A week of collaborative investigations into the female body and nature, in a non-judgemental and feminist environment at new rural performance-specific venue, Rosekill Farm, in upstate New York.


How can female identifying performers disrupt the essentialized notion that we embody an element of nature? While we tend to think of our bodies as automatically politicized in an urban space, how to we take that energy and perspective into a rural space?

Using an experimental and collaborative pedagogy, Essential Departures will seek to challenge our own perspectives of making work in a rural environment, whilst building relationships with one another and the land itself.

We would like to invite you to participate in a week-long performance event we are curating in Upstate New York to present current radical feminist practice within a natural setting. The event will take place at the new venue Rosekill Farm, Rosendale NY. All participating performance artists will spend the week living and working together on location.

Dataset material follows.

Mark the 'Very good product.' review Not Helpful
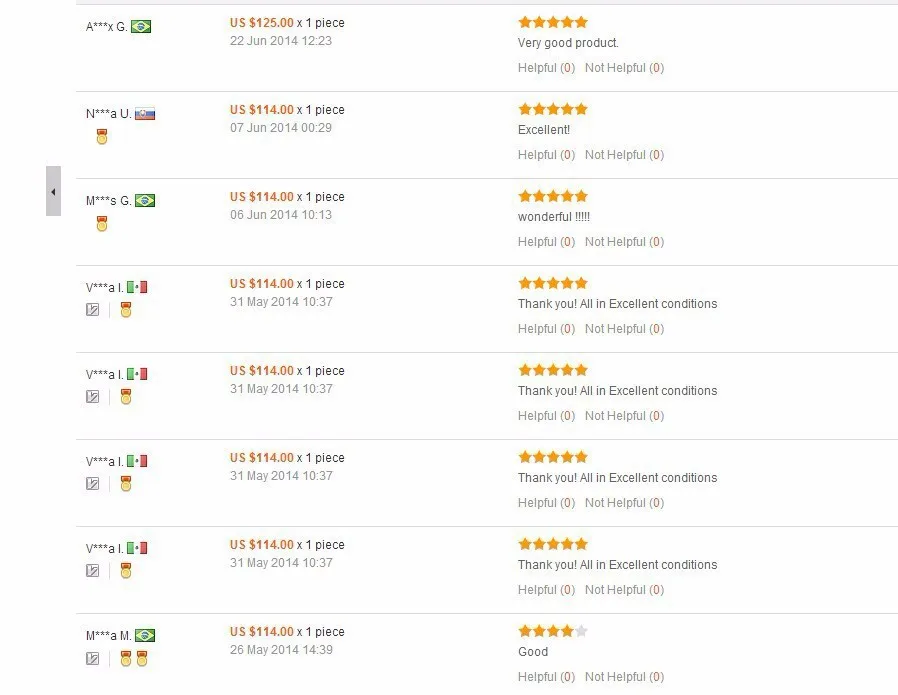The height and width of the screenshot is (695, 898). pos(624,68)
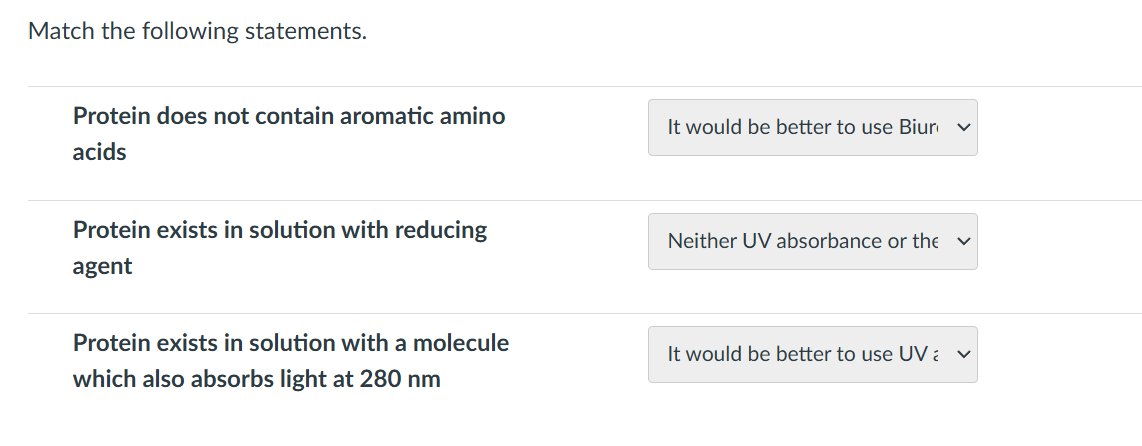Screen dimensions: 1142x446
Task: Open the dropdown for aromatic amino acids statement
Action: pos(812,127)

Artists will be responding to the site with consideration of the female body’s contextual relationship to nature as a point of departure. We would like to invite you to participate with a performance work on this theme. The week is also an opportunity to develop our practices through intensive exchange and dialogue within this stunning natural environment. The whole week will form an open performative space in which new solo and collaborative actions can evolve, in addition to the solo performances we will prepare, leading to the presentation of these and a group performance on the final evening.

In activating the inherent political potency of the female body, we will break apart woman’s historically fraught, imposed ‘bond’ with nature to present radical performance that uses the female body as an activist body within this natural context.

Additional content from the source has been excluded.